Page excerpt
Iraq football pitch blasts kill four: Security sources

Iraq football pitch blasts kill four: Security sources

BAQUBA, Iraq - Agence France-Presse

AP Photo

Bombs went off during a local football game in Iraq's restive Diyala province on July 27, killing at least four people, security officials said.

"Three improvised explosive devices went off during the final of a local amateur cup" in Abu Saida, about 75 kilometres (45 miles) northeast of Baghdad, a colonel in the provincial operations command told AFP.
 
Provincial council member Ahmed Rubaye and hospital sources in the governorate's capital Baquba said at least 10 people were also wounded in the attack.
 
Some of the football players were believed to be among the casualties.
 
"The bombs were planted behind a goal and it seems they were detonated remotely from a nearby orchard," said a spectator who was at the football field at the time of the attack and asked to remain anonymous.
 
"The blasts sparked mayhem, they have imposed a curfew now," he said.
 
The area is mostly under the control of the Badr and Asaib Ahl al-Haq Shiite militias.
 
There was no immediate claim of responsibility for the attack but the Islamic State of Iraq and the Levant (ISIL) has carried out a string of deadly bombings in Diyala lately.
   
Earlier this month, one of the group's suicide bomber blew up a vehicle packed with three tonnes of explosives in the middle of a crowded market area in the Diyala town of Khan Bani Saad.    

More than 100 people were killed in the attack, which came on the eve of the Eid al-Fitr holiday marking the end of the holy Muslim month of Ramadan and was one of the deadliest such bombings in Iraq's bloody history.

Provided data
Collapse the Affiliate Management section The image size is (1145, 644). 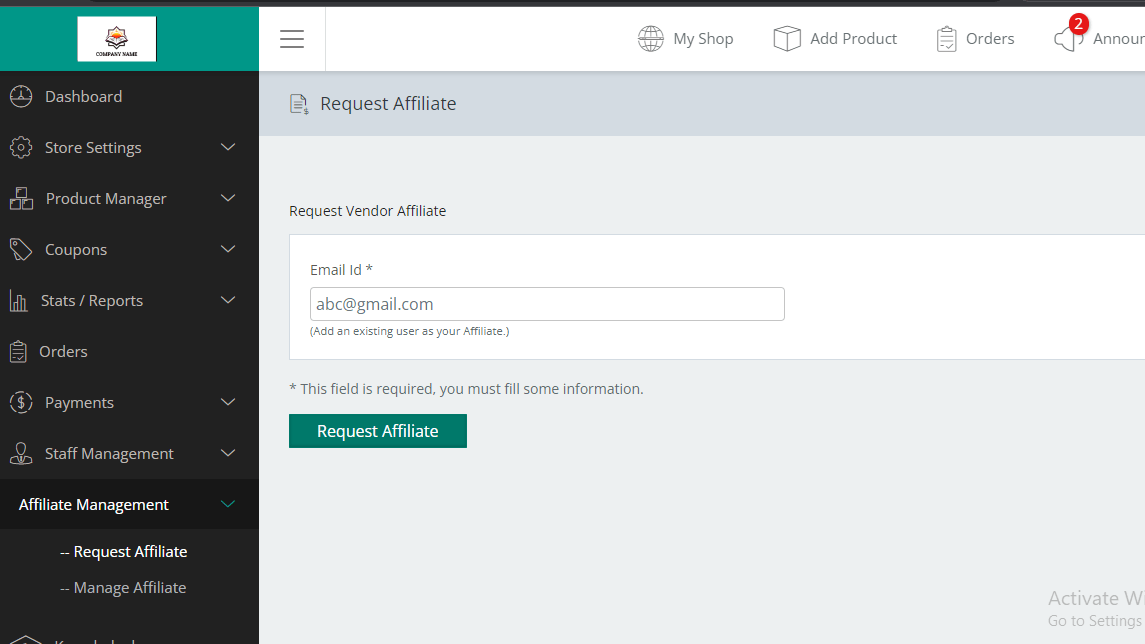[228, 504]
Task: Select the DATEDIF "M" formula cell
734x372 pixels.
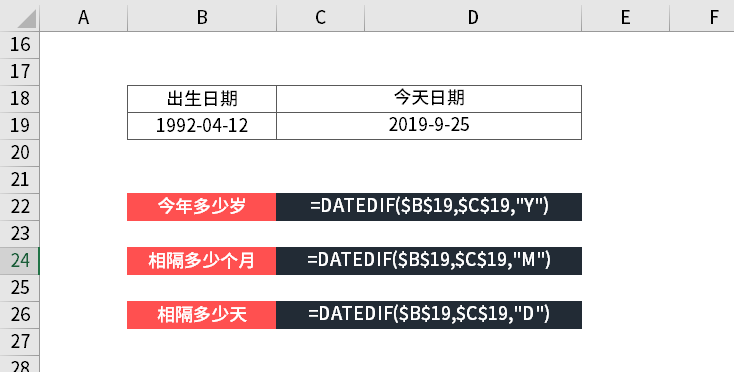Action: 429,261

Work instruction 1
In the news report on the Diyala football pitch blasts, where does the spectator say the bombs were planted?
Work instruction 2
Decide whether each statement agrees with the news report on the Diyala football pitch blasts. Answer yes or no and quote the deciding words.
(a) At least 10 people were wounded in the football pitch attack.
(b) ISIL claimed responsibility for the football pitch attack.
(c) The Khan Bani Saad market bombing killed more than 100 people.

Answer area 1
Behind a goal.

Answer area 2
(a) Yes: "at least 10 people were also wounded in the attack"
(b) No: "There was no immediate claim of responsibility for the attack"
(c) Yes: "More than 100 people were killed in the attack"